In this week's installment, Keith Lublin discovers your child on MySpace and is NOT impressed, while Gabe discovers things about Keith Lublin that make him feel the same way.
I interview high-school seniors who apply to my alma mater. I routinely Google these students and discovered that one posted information on his blog that reflects poorly on him. May I ask him about the blog? May I mention it to the university? Should it affect the score I give him? — Keith Lublin, West Bloomfield, Mich.
Before I get to how appropriate it is to judge and punish children by things you learn about them through Facebook (hint: very appropriate), can we just clarify something: you Google high school students. Like, all the time. OK, Keith Lublin, just checking. Just making sure that in the course of a regular day, you trawl the internet looking for personal information on teenagers. You sound like a great candidate for your position, and for one of my favorite TV shows. I would like to applaud the University of Michigan for choosing you.
While I'm at it, I'd also like to congratulate you on your marriage to Elizabeth Dorn, in 1999, whom you met during your time at the University of Michigan's Center for Japanese Studies. It must have been disappointing to you not to get your hands on a tight little Japanese girl, but Elizabeth looks like a lot of fun for a middle aged Presbyterian from Dayton, Ohio. And now an assistant professorship in Japanese studies at Wayne State. Very nice. Keeping that red lantern burning, yes?

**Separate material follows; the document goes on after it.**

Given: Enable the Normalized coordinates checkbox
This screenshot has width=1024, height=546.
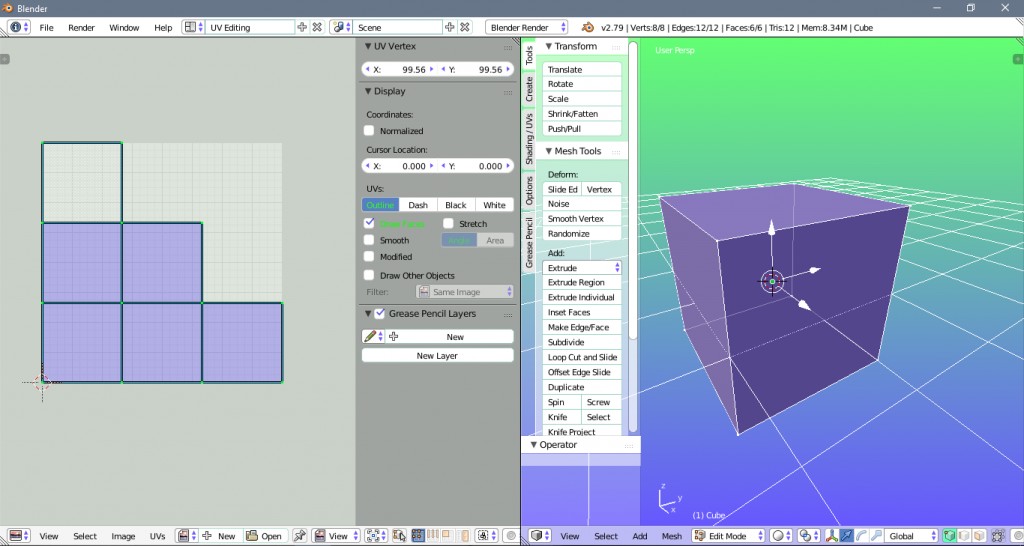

Google is so awesome, right, Keith? So, you guys are back from Hawaii, where Elizabeth completed her PhD at the University of Hawaii, but what I don't know is this: are you still working in finance for Citibank Group? And why did you give up Japanese? Does it ever bother you that your wife has unfailingly pursued her passion, while you seem stuck in a dogpaddling white collar profession, moving back and forth across the country to support her? Do you ever think that maybe there's more to life than eating Buddy's pizza and Googling teenagers in fucking West Bloomfield, Michigan? Or is the satisfaction enough, knowing that you stood in the way of their college careers after they made the impardonable mistake of blogging on their livejournals about the awesome gravity bong they built last weekend? You know, not everyone spent high school sitting alone in their rooms, translating the writings of Confucius and his disciples from the original, just dreaming of the day when they could meet a strong, powerful woman to take charge and give their lives meaning.
But yes. You should definitely hold any youthful indiscretion you discover over these applicants' heads. If you change just one child's life for the irremediable worse, then you will have done your job.
UPDATE: Lublin checked with the university and was told not to ask the student about the blog but to include its URL with his report.
Oh well. You did what you could. Perhaps there's a way to warn future employers about this 17-year-old's insufferable use of pun-based reworkings of Linkin Park lyrics for post titles?